Ketentuan Latihan:
a: Dalam kutipan langsungnya di artikel tentang pelepasan harimau Petir, Marizal menyebutkan perasaannya sendiri. Sebutkan semua perasaan itu.
b: Tentukan apakah setiap pernyataan berikut sesuai dengan artikel tentang pelepasan harimau Petir. Jawab ya atau tidak, lalu kutip kata-kata artikel yang menentukan jawaban itu. (i) Marizal merawat Petir sejak harimau itu lahir. (ii) Marizal berusia 34 tahun. (iii) Auman harimau terdengar dari kandang besi.

Halaman:
☆ ☆ ☆ ☆ ☆ ☆ ☆

Merayakan Pembebasan si Loreng

By , Rabu, 18 Maret 2015 | 21:00 WIB

Di bawah pohon munggur, Marizal menatap kandang pelepasan Panti dan Petir. Hari itu, Marizal akan berpisah dengan Petir: seekor harimau sumatra yang telah dirawatnya sejak kecil. Tak ada gerak-gerik atau auman harimau dari dua kandang besi itu. Senyap.

Matahari terus bergeser ke titik tertinggi. Burung kirik-kirik biru beterbangan di angkasa menjemput mangsa.

"Keadaannya baik-baik saja. Asal jangan sering dilihat, nanti bisa stres," tutur Marizal dengan mata mengeriyip, menapis sinar matahari.

Pelepasan Petir membuat ayah tiga anak itu bagaikan kehilangan anak ke empat. Marizal terlalu banyak menyimpan kenangan bersama Petir. "Saya merawatnya sejak lahir, pasti banyak kenangan," ungkapnya lirih.

Satu hal yang kerap dikenangnya: Petir suka menyemburkan air. "Saat saya memberi makan atau membersihkan kandangnya."

Sedih atau gembira menyaksikan kucing besar berusia 3 tahun itu bakal lepas bebas? "Jengkel, tapi juga senang," tutur lelaki berusia 34 tahun ini.

"Sedih, tapi di depan kawan-kawan saya biasa-biasa saja. Rasanya di sini," imbuhnya sambil menepuk dada kirinya.

☆ ☆ ☆ ☆ ☆ ☆ ☆

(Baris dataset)
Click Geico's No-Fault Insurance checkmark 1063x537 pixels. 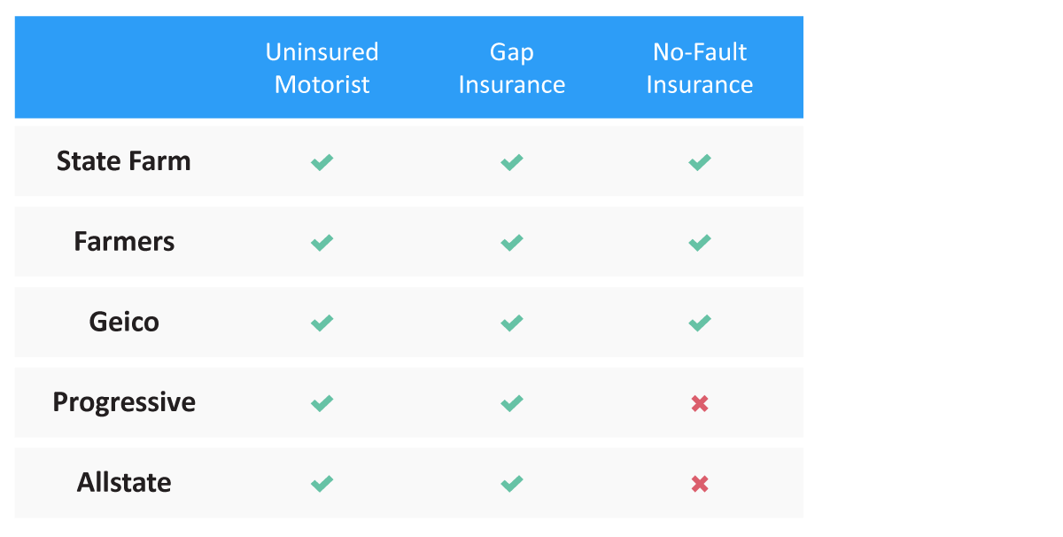(700, 323)
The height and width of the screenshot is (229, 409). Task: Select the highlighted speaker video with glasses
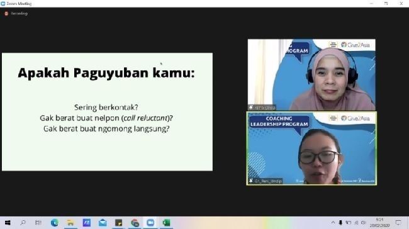(x=311, y=148)
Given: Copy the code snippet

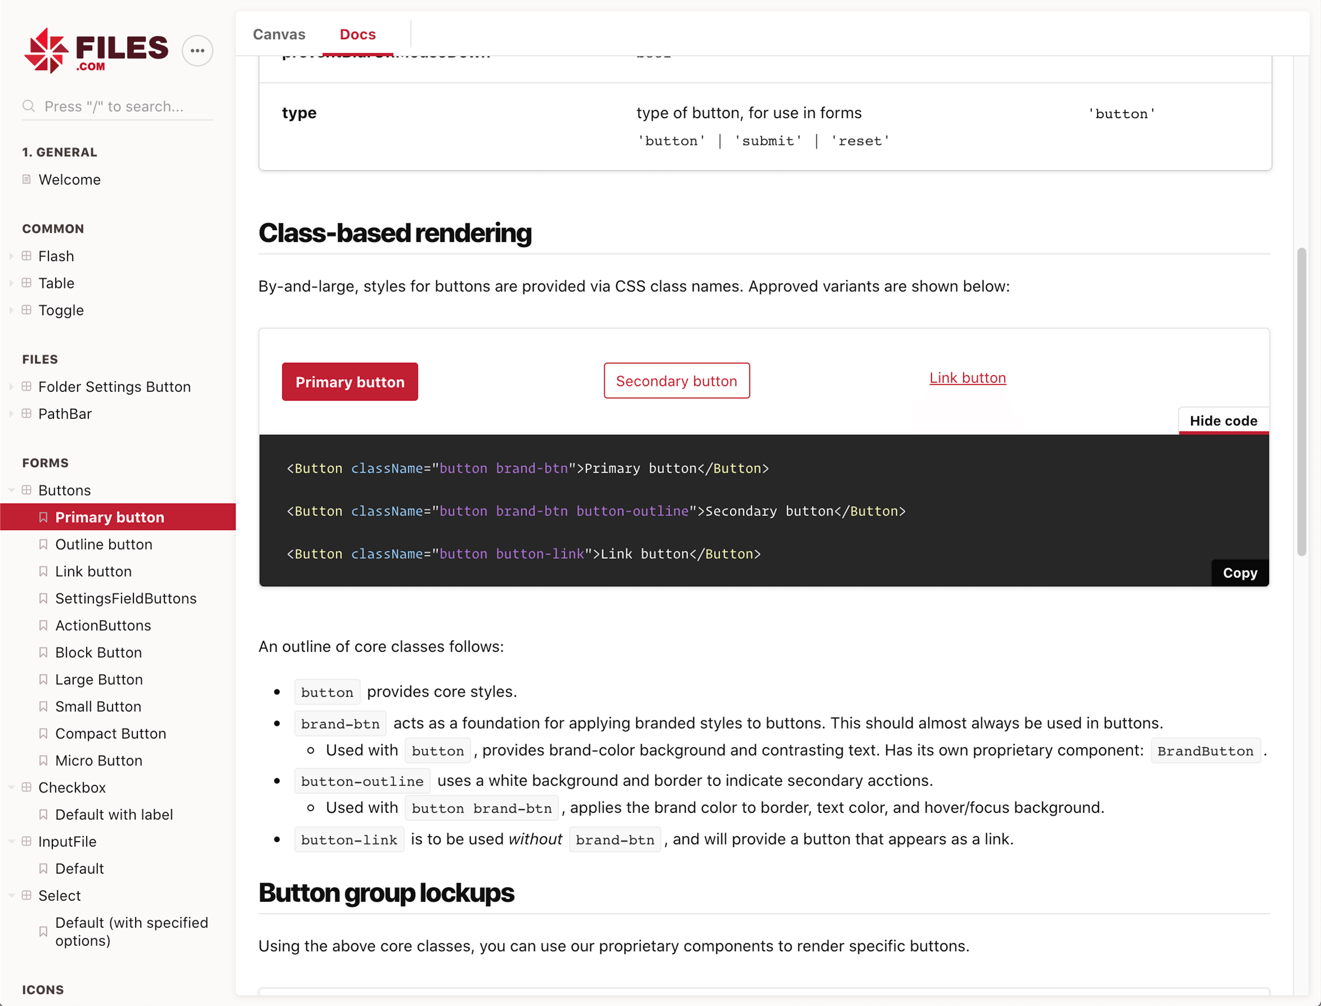Looking at the screenshot, I should point(1240,572).
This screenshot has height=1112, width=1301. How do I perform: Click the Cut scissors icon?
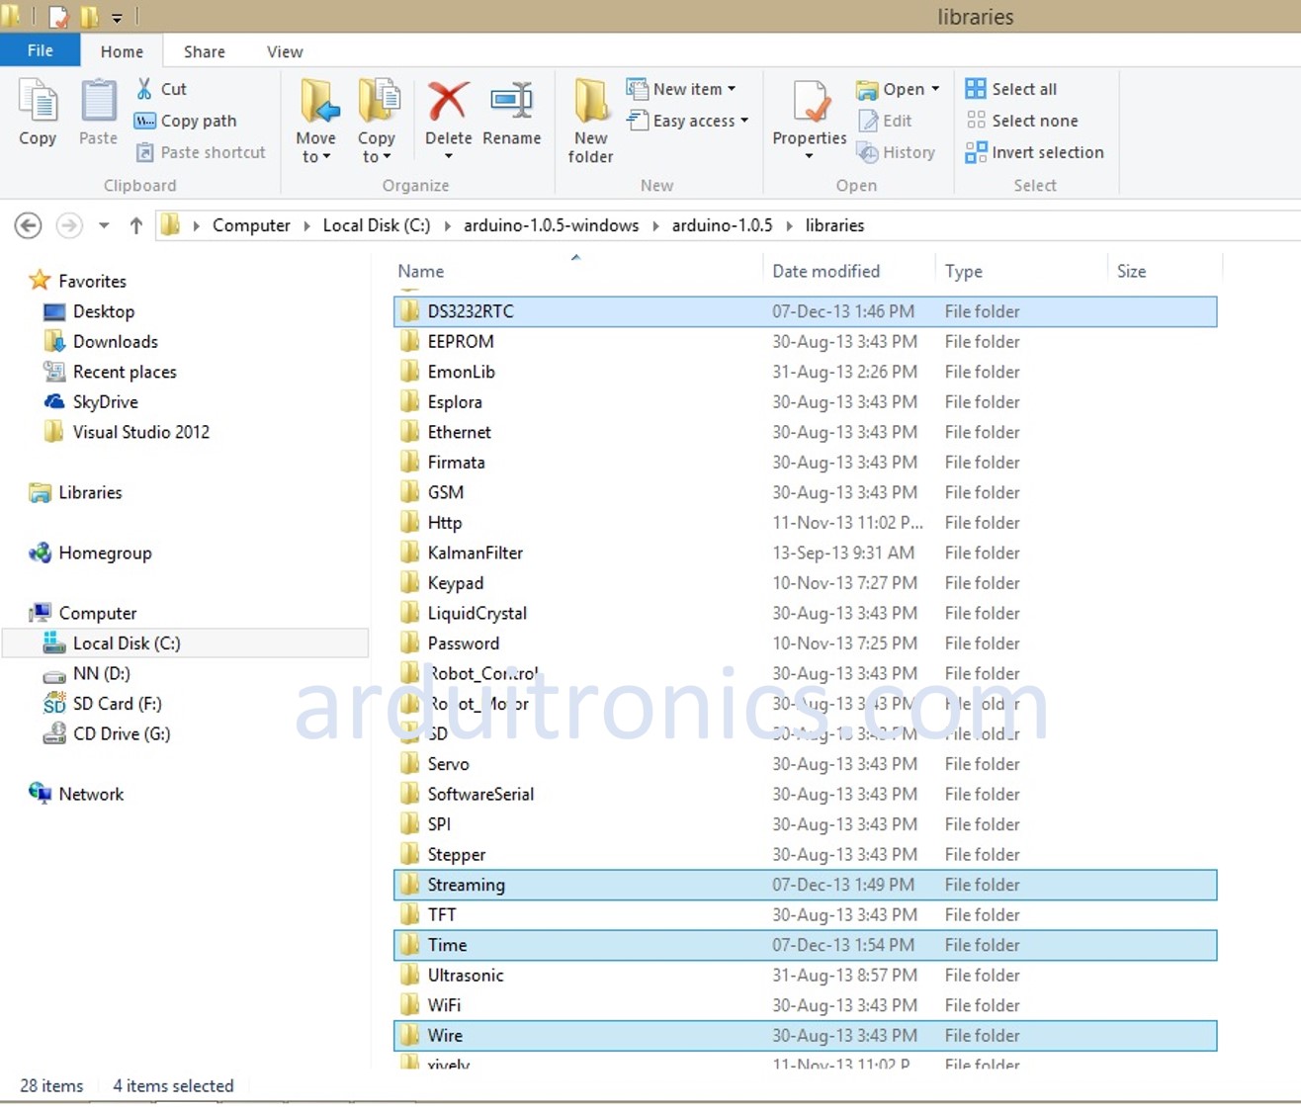pyautogui.click(x=145, y=89)
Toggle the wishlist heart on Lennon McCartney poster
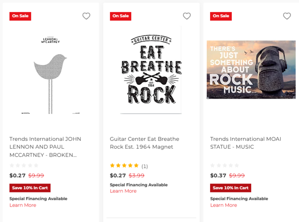 (86, 16)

☆ ☆ ☆ ☆ ☆ ☆ ☆

Jawaban:
a: jengkel, senang, sedih

b:
(i) Ya: "Saya merawatnya sejak lahir"
(ii) Ya: "tutur lelaki berusia 34 tahun ini"
(iii) Tidak: "Tak ada gerak-gerik atau auman harimau dari dua kandang besi itu."